Africa’s long-standing issues with electricity generation and access have been well documented. With Northern Africa and South Africa accounting for 30% and 45% respectively of the total electricity generation in Africa, Sub-Saharan Africa (SSA) —excluding South Africa— generates only 25%. The alarm bells start ringing when you consider the fact that 80% of Africa’s population resides in SSA and a whopping 67% of people living in this region lack access to electricity.

In recent years, though, African countries have been making efforts to include renewable and sustainable energy sources such as solar, wind, and biomass in their energy mix. However, trying to imagine a future where hydrogen energy plays a key role in Africa’s energy sector most likely hinges on the continent efficiently utilizing its biomass resources — forest products and residue, agricultural residue, energy crops, and municipal solid waste. This is especially true given that Africa holds 17% of the world’s total forest area.

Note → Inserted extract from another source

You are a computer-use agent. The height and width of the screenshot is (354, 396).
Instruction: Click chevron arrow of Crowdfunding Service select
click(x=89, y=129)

Hydrogen as an energy source is the dream for renewable energy advocates. It has the highest specific content among all conventional fuels and produces almost no pollution —burning hydrogen produces water as a by-product. In addition, it can be produced from all primary energy sources given that most of our fuel sources today are hydrocarbons and in theory, anywhere that has electricity (Africa falls short here) and water. Hydrogen can be produced from biomass through gasification and pyrolysis — both thermochemical processes. Both processes involve the decomposition of organic materials at extremely high temperatures to form carbon monoxide, carbon dioxide, and hydrogen. The carbon monoxide then reacts with water to form carbon dioxide and more hydrogen—via what is known as a water-gas shift reaction—. The hydrogen produced is then separated and purified. [http://energy.gov/eere/fuelcells/hydrogen-production-biomass-gasification]

The authors posit an interesting model to assess Africa’s HEP from fuel wood and agricultural residue. It is important to note here that the model —and article for that matter— is not intended to assess the feasibility of implementing hydrogen energy technologies (HET) in Africa. A key finding from the model suggests that Africa has the potential to produce a total of approximately 350,000 GWh of hydrogen energy from just 30% of fuel wood and agricultural residue —one of the model’s assumptions— annually. A fraction of this yield from these biomass resources can displace 100% of the current annual electricity consumption in West Africa. No matter how you look at it, these findings are monumental in terms of what it could mean for the future of Africa’s energy sector. At present though, Africa as a whole is a long way from fulfilling this prospect. A major reason being that obtaining hydrogen from the gasification and pyrolysis of biomass requires a huge electrical generating capacity (to begin with) to power these processes. [http://auto.howstuffworks.com/fuel-efficiency/fuel-economy/hydrogen-economy.htm]

Although the majority of African countries have an abundance of biomass resources at their disposal, most simply do not have the electrical generating capacity to undertake these renewable hydrogen production methods today and in the mid-term.

HETs have all the potential to become the go-to energy and fuel source of the future and also revolutionize Africa’s energy landscape once issues with their production, transportation and storage are overcome. Given that hydrogen energy is still a relatively young prospect in the energy sector, the energy form itself and its associated technologies still very much require substantial R&D before HETs can become more marketable and pave the way for countries to consider Hydrogen economies.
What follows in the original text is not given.